She laughed, bubbling over with delight, and took a deep draught of nectar out of the flower of the tulip.
“Grand,” she thought. “It’s glorious to be alive.”
Ah, if little Maya had had an inkling of the many dangers and hardships that lay ahead of her, she would certainly have thought twice. But never dreaming of such things, she stuck to her resolve.
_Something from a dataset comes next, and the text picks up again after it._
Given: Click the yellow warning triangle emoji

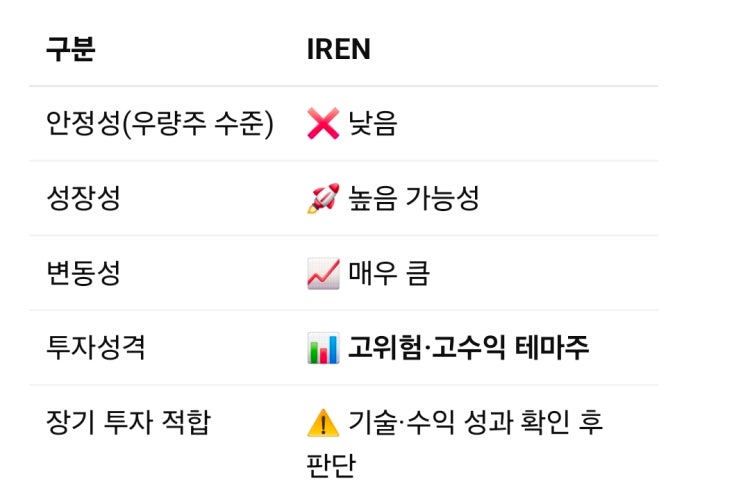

Soon tiredness overcame her, and she fell asleep. When she awoke, the sun was gone, twilight lay upon the land. A bit of alarm, after all. Maya’s heart went a little faster. Hesitatingly she crept out of the flower, which was about to close up for the night, and hid herself away under a leaf high up in the top of an old tree, where she went to sleep, thinking in the utmost confidence:
“I’m not afraid. I won’t be afraid right at the very start. The sun is coming round again; that’s certain; Cassandra said so. The thing to do is to go to sleep quietly and sleep well.”
[ CHAPTER II]
THE HOUSE OF THE ROSE
By the time Maya awoke, it was full daylight. She felt a little chilly under her big green leaf, and stiff in her limbs, so that her first movements were slow and clumsy. Clinging to a vein of the leaf she let her wings quiver and vibrate, to limber them up and shake off the dust; then she smoothed her fair hair, wiped her large eyes clean, and crept, warily, down to the edge of the leaf, where she paused and looked around.
The glory and the glow of the morning sun were dazzling. Though Maya’s resting-place still lay in cool shadow, the leaves overhead shone like green gold.